*The problem*. Begin at the line below that has "The width and height of the screenshot is (872, 446)." and stop after the line that has "Given: Click filter". Please restate only those lines, word for word.

*Input for this task*.
■ ■ ■ ■ ■
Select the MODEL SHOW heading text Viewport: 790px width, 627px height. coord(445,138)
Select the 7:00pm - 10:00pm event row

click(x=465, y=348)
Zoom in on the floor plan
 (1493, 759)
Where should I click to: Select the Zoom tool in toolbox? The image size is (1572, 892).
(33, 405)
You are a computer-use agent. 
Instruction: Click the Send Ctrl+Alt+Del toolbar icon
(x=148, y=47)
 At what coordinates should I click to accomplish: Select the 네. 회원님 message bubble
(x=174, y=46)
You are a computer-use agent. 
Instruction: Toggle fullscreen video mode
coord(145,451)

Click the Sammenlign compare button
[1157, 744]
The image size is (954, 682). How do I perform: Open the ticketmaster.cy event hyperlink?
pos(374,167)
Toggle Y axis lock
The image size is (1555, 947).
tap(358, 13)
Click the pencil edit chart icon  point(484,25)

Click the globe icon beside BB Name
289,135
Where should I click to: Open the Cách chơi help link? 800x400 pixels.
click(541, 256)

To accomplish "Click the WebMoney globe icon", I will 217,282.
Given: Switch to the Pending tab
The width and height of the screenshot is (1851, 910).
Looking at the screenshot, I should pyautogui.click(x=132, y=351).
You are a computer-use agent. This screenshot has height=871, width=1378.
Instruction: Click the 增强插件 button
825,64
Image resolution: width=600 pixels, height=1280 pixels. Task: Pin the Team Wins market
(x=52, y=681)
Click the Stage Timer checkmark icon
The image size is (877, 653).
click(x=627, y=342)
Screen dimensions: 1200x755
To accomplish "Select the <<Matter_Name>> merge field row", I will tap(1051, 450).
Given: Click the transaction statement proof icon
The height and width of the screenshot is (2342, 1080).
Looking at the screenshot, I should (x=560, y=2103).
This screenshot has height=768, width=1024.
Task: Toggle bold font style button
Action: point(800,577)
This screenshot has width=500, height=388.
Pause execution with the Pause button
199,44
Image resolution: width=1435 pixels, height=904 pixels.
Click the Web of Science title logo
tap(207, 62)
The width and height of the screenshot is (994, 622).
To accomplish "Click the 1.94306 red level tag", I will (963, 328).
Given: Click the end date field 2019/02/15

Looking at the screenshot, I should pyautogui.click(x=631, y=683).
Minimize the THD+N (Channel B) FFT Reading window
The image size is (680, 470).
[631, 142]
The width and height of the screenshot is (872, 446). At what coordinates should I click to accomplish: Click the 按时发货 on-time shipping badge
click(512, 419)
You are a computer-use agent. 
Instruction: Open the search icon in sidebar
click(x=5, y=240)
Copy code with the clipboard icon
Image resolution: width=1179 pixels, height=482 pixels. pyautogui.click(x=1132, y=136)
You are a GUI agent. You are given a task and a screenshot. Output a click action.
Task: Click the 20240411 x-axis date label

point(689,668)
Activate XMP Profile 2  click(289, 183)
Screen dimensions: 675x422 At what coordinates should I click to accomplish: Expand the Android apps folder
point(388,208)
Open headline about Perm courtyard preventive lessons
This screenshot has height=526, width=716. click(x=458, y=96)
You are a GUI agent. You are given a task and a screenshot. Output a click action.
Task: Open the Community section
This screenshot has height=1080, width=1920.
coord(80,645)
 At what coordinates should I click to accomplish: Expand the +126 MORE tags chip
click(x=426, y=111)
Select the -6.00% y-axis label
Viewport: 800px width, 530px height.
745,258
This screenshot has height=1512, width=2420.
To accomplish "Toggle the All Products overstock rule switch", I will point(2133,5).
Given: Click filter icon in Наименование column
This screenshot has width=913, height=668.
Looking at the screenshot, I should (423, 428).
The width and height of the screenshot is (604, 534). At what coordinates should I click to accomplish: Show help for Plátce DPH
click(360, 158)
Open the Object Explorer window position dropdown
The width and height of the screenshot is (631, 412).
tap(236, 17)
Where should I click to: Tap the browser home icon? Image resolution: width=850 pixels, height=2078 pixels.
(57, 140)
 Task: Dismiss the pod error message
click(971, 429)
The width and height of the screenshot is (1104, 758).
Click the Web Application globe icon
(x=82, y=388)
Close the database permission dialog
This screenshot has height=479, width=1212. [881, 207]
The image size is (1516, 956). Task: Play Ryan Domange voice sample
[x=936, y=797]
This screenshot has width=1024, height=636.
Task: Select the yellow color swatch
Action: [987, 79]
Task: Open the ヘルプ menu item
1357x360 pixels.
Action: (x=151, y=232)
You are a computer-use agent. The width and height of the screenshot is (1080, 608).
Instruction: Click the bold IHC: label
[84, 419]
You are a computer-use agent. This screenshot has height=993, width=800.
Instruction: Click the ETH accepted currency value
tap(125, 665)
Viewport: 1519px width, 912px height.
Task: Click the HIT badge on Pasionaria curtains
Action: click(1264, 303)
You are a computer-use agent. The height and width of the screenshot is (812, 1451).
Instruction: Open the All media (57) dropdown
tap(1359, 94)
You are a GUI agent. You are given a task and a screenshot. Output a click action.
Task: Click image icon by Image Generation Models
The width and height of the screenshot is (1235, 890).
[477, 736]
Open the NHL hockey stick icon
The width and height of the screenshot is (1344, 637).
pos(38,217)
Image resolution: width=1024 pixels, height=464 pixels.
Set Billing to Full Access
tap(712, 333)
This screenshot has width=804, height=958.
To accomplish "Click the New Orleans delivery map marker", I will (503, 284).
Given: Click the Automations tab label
■ ■ ■ ■ ■
*Answer area*.
The width and height of the screenshot is (872, 446). At what coordinates should I click to accomplish: Click the 按时发货 on-time shipping badge
click(512, 419)
You are a computer-use agent. 
Instruction: Open the search icon in sidebar
click(x=5, y=240)
Copy code with the clipboard icon
Image resolution: width=1179 pixels, height=482 pixels. pyautogui.click(x=1132, y=136)
You are a GUI agent. You are given a task and a screenshot. Output a click action.
Task: Click the 20240411 x-axis date label

point(689,668)
Activate XMP Profile 2  click(289, 183)
Screen dimensions: 675x422 At what coordinates should I click to accomplish: Expand the Android apps folder
point(388,208)
Open headline about Perm courtyard preventive lessons
This screenshot has height=526, width=716. click(x=458, y=96)
You are a GUI agent. You are given a task and a screenshot. Output a click action.
Task: Open the Community section
This screenshot has height=1080, width=1920.
coord(80,645)
 At what coordinates should I click to accomplish: Expand the +126 MORE tags chip
click(x=426, y=111)
Select the -6.00% y-axis label
Viewport: 800px width, 530px height.
745,258
This screenshot has height=1512, width=2420.
To accomplish "Toggle the All Products overstock rule switch", I will point(2133,5).
Given: Click filter icon in Наименование column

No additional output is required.